HOW TO COMPLETE THIS TASK: The answer must restate every entry exactly as it appears.
----------
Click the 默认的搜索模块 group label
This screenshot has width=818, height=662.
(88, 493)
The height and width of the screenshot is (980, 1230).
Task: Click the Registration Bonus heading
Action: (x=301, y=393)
----------
RESPONSE BELOW:
Click the 默认的搜索模块 group label
This screenshot has width=818, height=662.
(88, 493)
The height and width of the screenshot is (980, 1230).
Task: Click the Registration Bonus heading
Action: (x=301, y=393)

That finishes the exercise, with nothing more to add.